[Start of section]
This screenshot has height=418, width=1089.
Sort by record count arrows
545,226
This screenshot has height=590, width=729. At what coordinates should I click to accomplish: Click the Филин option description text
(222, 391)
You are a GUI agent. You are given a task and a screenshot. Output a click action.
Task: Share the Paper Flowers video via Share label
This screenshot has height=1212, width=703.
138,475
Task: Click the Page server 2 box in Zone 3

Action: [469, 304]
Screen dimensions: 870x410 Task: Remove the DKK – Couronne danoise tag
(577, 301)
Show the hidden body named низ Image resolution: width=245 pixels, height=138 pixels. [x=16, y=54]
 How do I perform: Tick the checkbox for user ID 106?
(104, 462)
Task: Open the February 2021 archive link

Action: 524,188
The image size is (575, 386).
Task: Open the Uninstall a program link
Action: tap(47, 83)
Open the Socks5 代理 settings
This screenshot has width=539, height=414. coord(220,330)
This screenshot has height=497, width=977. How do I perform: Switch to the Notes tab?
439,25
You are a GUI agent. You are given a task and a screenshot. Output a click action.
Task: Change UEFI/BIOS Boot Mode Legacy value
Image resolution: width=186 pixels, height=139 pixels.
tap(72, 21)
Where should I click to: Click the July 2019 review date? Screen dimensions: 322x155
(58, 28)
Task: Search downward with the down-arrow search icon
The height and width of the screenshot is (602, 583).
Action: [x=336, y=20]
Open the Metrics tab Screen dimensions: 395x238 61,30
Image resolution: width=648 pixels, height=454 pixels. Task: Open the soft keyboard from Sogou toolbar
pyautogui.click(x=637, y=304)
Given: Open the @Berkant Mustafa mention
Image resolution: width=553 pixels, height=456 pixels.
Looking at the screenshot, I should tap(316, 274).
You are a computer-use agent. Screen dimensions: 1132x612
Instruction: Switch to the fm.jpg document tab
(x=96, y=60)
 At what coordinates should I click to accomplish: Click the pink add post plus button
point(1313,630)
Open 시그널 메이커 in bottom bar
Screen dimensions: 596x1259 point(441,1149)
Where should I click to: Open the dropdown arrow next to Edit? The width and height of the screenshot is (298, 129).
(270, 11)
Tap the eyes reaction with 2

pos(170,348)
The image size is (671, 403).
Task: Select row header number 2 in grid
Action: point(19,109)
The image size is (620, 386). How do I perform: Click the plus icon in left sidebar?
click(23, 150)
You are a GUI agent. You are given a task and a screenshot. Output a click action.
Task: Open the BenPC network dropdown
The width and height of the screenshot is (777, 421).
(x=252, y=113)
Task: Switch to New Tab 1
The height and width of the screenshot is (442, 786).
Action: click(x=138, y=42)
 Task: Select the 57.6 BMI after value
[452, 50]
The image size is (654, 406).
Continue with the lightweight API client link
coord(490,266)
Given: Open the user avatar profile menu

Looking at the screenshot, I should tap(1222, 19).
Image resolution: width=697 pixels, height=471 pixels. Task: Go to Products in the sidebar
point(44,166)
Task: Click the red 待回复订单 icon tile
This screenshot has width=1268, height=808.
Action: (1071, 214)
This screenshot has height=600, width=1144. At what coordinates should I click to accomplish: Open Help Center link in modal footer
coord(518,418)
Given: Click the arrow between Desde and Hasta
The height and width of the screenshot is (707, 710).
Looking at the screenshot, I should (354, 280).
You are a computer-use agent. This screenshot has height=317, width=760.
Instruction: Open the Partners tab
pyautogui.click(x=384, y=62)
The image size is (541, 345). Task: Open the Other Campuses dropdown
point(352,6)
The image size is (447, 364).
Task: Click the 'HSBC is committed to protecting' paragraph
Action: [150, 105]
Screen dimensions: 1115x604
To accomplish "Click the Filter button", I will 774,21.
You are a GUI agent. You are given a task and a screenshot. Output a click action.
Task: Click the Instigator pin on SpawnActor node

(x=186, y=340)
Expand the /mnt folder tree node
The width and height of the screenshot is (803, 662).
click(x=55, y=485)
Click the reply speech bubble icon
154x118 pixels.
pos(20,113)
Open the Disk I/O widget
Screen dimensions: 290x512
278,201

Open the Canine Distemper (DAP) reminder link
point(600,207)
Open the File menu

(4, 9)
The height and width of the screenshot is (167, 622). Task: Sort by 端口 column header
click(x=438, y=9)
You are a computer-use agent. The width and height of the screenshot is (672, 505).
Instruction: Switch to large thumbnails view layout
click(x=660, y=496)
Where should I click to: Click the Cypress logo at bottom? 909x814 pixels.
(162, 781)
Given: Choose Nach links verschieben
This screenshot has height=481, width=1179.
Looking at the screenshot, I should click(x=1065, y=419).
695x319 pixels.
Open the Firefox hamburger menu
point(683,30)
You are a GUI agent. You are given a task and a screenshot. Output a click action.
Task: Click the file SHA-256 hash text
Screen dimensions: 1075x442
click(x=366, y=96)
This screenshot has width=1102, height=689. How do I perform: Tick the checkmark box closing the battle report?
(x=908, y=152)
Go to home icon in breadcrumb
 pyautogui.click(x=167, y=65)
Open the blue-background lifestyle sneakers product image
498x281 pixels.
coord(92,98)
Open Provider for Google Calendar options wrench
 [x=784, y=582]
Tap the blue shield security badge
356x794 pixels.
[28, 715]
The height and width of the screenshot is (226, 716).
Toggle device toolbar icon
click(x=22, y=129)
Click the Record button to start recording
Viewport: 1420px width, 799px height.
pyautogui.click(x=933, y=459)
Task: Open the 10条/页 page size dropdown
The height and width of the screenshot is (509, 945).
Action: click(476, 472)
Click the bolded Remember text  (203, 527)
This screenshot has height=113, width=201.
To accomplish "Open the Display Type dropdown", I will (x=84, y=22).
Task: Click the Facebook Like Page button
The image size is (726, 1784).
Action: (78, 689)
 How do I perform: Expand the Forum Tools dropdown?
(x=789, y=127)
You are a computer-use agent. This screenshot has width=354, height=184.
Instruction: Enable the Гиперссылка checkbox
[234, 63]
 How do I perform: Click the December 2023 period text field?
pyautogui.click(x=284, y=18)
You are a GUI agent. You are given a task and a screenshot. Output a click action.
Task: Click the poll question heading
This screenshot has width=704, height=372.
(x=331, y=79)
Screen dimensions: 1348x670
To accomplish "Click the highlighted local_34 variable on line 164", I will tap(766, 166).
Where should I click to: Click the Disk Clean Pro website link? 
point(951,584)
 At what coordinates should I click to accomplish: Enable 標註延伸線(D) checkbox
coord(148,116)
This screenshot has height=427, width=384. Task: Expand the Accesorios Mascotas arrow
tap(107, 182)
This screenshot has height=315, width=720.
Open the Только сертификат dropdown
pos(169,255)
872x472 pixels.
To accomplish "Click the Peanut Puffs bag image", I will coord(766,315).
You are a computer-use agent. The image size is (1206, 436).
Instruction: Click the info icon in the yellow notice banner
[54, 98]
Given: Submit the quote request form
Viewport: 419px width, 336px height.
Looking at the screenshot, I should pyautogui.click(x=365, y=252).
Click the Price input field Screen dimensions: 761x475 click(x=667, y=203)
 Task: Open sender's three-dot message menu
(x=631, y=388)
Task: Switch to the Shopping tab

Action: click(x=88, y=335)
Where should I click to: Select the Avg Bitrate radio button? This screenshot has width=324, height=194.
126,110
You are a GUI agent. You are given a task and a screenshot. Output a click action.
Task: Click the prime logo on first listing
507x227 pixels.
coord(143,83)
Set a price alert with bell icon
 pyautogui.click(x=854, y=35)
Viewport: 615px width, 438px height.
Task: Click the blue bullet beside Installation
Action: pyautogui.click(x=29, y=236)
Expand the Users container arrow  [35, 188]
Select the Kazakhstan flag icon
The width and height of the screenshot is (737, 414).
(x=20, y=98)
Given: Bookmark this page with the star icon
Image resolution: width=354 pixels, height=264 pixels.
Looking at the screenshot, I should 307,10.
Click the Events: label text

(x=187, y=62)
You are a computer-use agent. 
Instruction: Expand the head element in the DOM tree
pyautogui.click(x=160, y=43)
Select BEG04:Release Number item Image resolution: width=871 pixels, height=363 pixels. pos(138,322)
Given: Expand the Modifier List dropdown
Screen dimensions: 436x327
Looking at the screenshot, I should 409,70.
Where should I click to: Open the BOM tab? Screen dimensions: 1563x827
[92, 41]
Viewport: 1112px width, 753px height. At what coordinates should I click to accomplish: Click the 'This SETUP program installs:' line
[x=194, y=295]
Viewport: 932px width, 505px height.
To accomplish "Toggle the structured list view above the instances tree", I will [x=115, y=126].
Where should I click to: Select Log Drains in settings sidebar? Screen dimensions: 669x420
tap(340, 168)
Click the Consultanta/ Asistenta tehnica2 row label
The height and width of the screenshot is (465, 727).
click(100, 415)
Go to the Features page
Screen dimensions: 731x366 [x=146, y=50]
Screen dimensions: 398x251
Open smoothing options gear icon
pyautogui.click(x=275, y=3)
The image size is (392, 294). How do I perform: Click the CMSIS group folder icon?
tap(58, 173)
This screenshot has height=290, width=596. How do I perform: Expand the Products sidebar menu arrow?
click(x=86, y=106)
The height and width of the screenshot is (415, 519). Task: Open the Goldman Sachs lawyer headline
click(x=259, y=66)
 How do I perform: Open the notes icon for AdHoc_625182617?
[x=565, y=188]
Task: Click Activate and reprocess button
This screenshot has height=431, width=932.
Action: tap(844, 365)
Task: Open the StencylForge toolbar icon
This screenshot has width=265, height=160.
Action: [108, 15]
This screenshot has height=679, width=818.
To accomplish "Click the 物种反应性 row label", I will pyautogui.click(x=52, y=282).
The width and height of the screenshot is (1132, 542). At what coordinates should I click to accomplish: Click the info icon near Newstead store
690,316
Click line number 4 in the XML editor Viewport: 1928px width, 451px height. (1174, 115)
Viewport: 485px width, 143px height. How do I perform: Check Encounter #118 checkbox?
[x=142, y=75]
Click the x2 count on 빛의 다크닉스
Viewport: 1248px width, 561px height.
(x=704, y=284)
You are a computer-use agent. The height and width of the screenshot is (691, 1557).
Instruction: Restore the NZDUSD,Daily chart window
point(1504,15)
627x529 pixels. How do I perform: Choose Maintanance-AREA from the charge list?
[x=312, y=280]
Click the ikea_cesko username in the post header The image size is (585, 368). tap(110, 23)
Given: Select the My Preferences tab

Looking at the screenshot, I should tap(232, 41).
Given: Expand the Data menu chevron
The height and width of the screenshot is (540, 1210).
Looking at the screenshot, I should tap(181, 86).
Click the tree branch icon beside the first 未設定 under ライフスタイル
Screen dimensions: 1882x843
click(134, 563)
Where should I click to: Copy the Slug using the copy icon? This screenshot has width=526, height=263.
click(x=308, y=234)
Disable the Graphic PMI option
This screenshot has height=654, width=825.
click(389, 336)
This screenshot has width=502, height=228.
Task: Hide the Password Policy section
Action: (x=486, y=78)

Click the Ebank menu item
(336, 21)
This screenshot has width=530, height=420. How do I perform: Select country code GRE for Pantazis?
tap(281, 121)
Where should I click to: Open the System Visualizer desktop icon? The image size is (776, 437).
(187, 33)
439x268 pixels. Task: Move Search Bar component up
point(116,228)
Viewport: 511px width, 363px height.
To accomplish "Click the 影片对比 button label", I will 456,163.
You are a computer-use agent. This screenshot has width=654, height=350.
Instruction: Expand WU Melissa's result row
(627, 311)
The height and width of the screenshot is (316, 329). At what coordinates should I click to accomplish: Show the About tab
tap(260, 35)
[End of section]
WORK INSTRUCTION ▸ From the data above, count the lines that hold the string "will". Reply with only that number.

SOLUTION FOR THIS PROBLEM ▸ 7